Good advice for science advisors – from the book Future Directions for Scientific Advice in Whitehall

I was surprised to find a well-informed essay on science policy – in, of all places, the Guardian. At the end of the article I found out why it is such a good essay:

Geoff Mulgan is chief executive of Nesta, the UK’s innovation foundation. He is on Twitter @geoffmulgan. This article is from the book Future Directions for Scientific Advice in Whitehall (edited by Robert Doubleday and James Wilsdon) which is free to download here from 18 April 2013.


(…) Formal scientific knowledge sits alongside these other types of knowledge, but does not automatically trump the others. Indeed, a politician, or civil servant, who acted as if there was a hierarchy of knowledge with science sitting unambiguously at the top, would not last long. The consequence is that a scientist who can mobilise other types of knowledge on his or her side is likely to be more effective than one that cannot; for example, by highlighting the economic cost of future floods and their potential effect on political legitimacy, as well as their probability.
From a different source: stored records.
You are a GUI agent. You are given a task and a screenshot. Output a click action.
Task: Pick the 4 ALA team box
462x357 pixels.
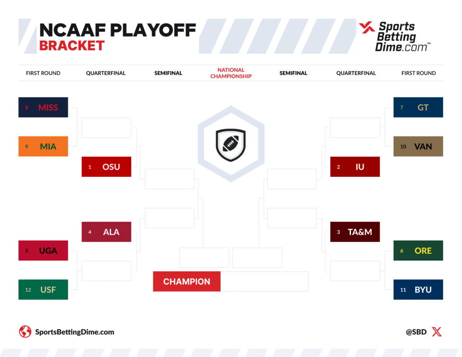(x=106, y=232)
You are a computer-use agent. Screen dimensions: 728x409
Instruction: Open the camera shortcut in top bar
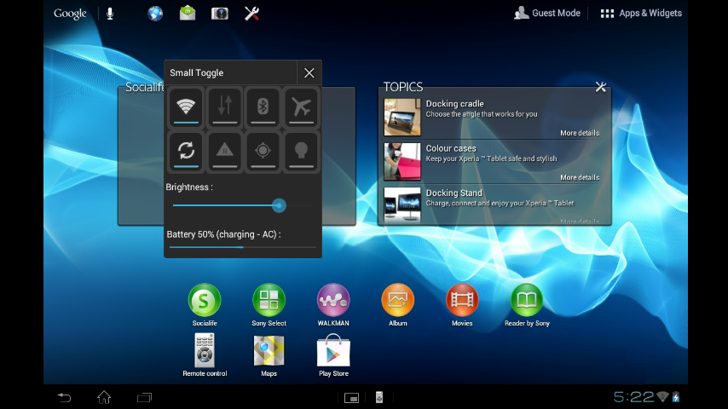[x=219, y=14]
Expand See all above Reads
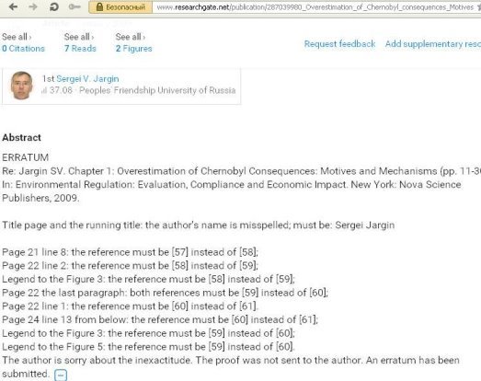The height and width of the screenshot is (381, 481). pos(79,37)
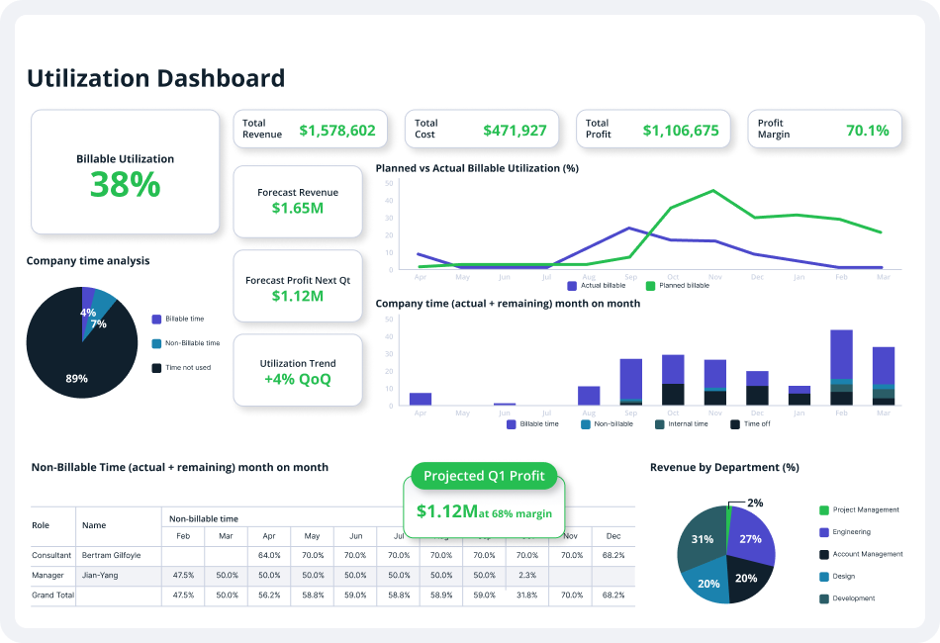Click the Role column header

[41, 525]

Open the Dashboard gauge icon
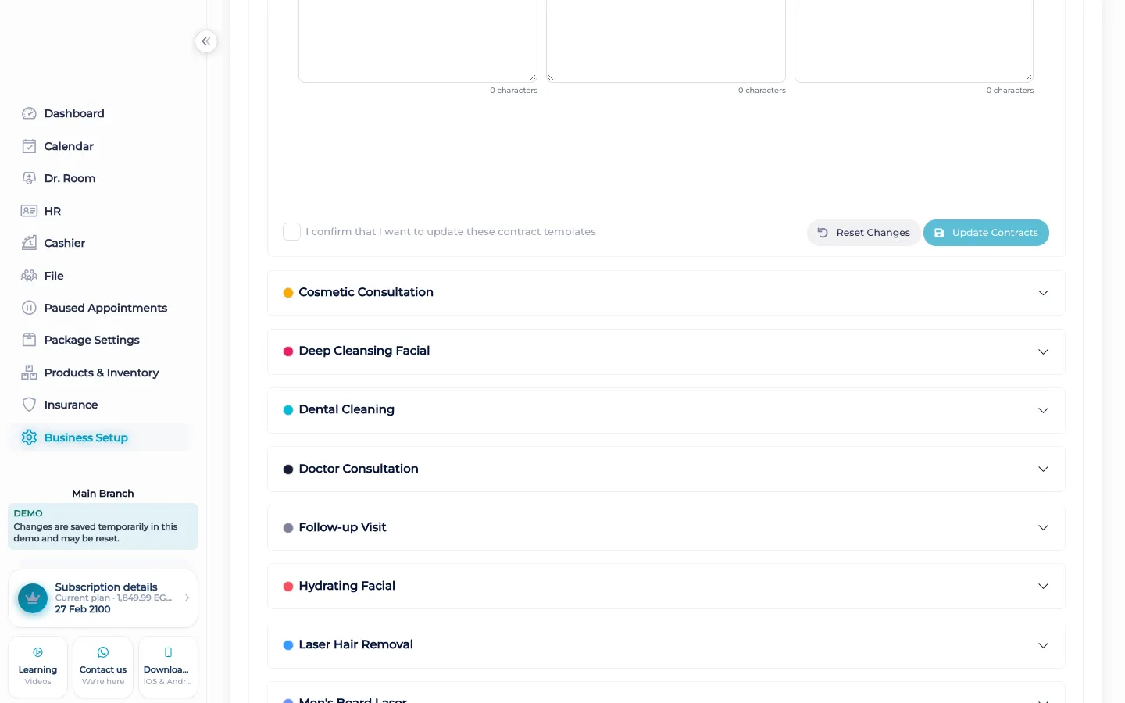click(29, 113)
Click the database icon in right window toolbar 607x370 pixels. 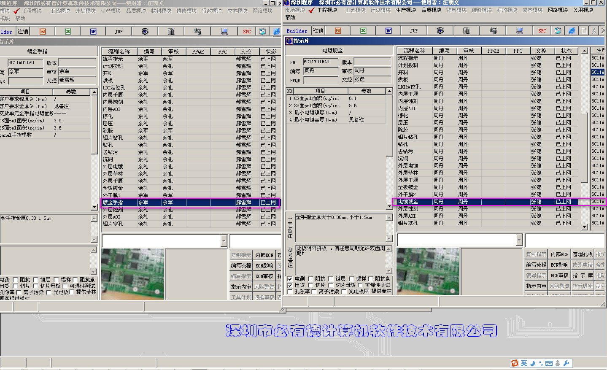coord(466,31)
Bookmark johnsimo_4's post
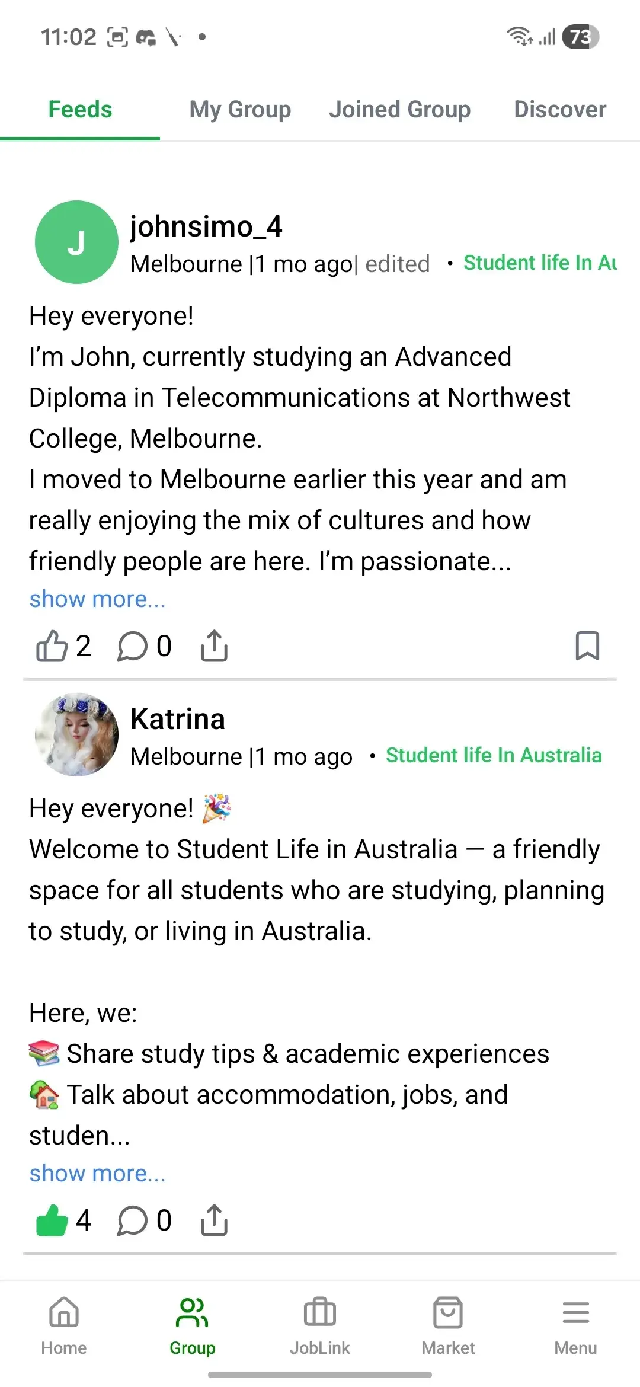This screenshot has width=640, height=1387. [x=587, y=645]
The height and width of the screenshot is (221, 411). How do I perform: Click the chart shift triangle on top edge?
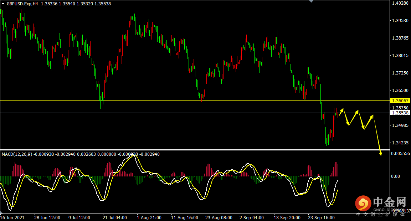[x=312, y=1]
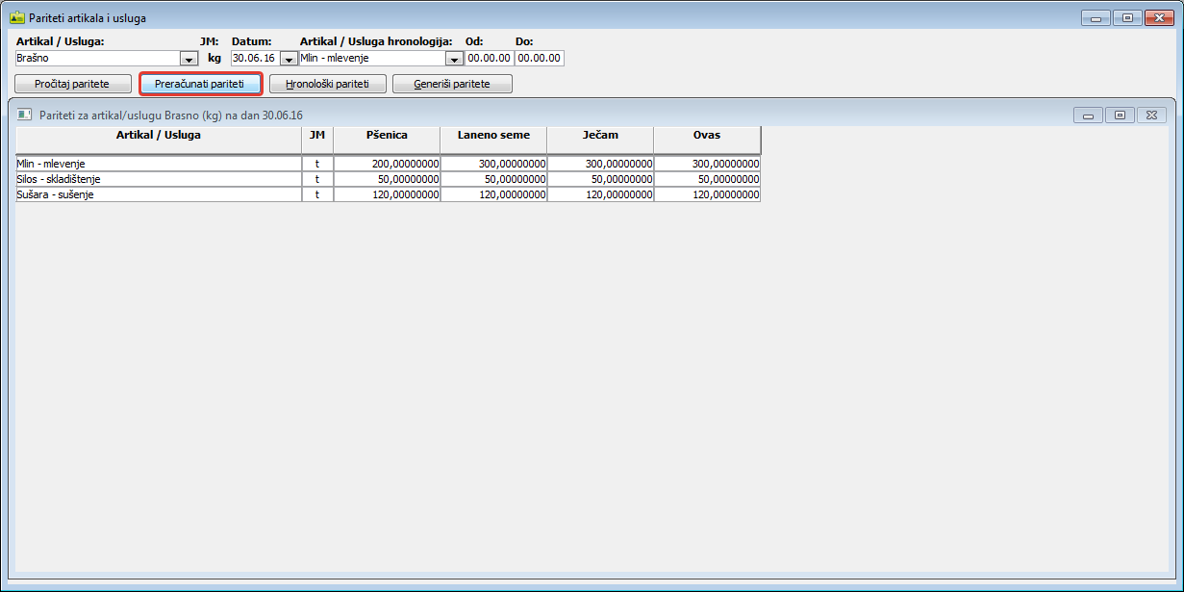Click the Od date input field
Viewport: 1184px width, 592px height.
click(489, 59)
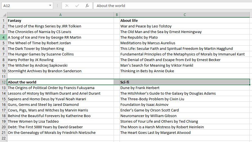Screen dimensions: 252x142
Task: Click the About life heading cell
Action: (x=129, y=20)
These points help to explain why the role of a chief scientific adviser can be frustrating. Simply putting an eminent scientist into a department may have little effect, if they don’t also know how to work the system, or how to mobilise a large network of contacts. Not surprisingly, many who aren’t well prepared for their roles as brokers, feel that they rattle around without much impact.

For similar reasons, some of the other solutions that have been used to raise the visibility and status of scientific advice have tended to disappoint. Occasional seminars for ministers or permanent secretaries to acclimatise them to new thinking in nanotechnology or genomics are useful but hardly sufficient, when most of the real work of government is done at a far more junior level. This is why some advocate other, more systematic, approaches to complement what could be characterised as the “clever chap” theory of scientific advice.

First, these focus on depth and breadth: acclimatising officials and politicians at multiple levels, and from early on, to understanding science, data and evidence through training courses, secondments and simulations; influencing the media environment as much as insider decision making (since in practice this will often be decisive in determining whether advice is heeded); embedding scientists at more junior levels in policy teams; linking scientific champions in mutually supportive networks; and opening up more broadly the world of evidence and data so that it becomes as much part of the lifeblood of decision making as manifestos.

Here the crucial point is that the target should not just be the very top of institutions: the middle and lower layers will often be more important. A common optical mistake of eminent people in London is to overestimate the importance of the formal relative to the informal, the codified versus the craft.

Second, it’s vital to recognise that the key role of a scientific adviser is to act as an intermediary and broker rather than an adviser, and that consequently their skills need to be ones of translation, aggregation and synthesis as much as deep expertise. So if asked to assess the potential commercial implications of a new discovery such as graphene; the potential impact of a pandemic; or the potential harms associated with a new illegal drug, they need to mobilise diverse forms of expertise.

Their greatest influence may come if – dare I say it – they are good at empathising with ministers who never have enough time to understand or analyse before making decisions. Advisers who think that they are very clever while all around them are a bit thick, and that all the problems of the world would be solved if the thick listened to the clever, are liable to be disappointed.

(…) In optimistic moments, I hope that we are moving towards a period of more overtly experimentalist governance, where governments are willing to test their ideas out – to run RCTs and embed continuous learning and feedback into everything they do. Experimental government would certainly be better than government by instinct, government by intuition and government solely guided by ideology.

In such a context, the old model of a clever man given a desk in Whitehall, sitting in a corner writing memos may be even more anachronistic. We certainly need highly intelligent eminent experts to guide decisions. We need to pay more comprehensive and sophisticated attention not only to the supply of useful knowledge, but also to how that knowledge is used. By doing this, governments and advisers can make more informed decisions, fewer mistakes and respond better to the complex problems they face. But let’s be as serious in making use of the evidence about evidence, as we are about the evidence itself.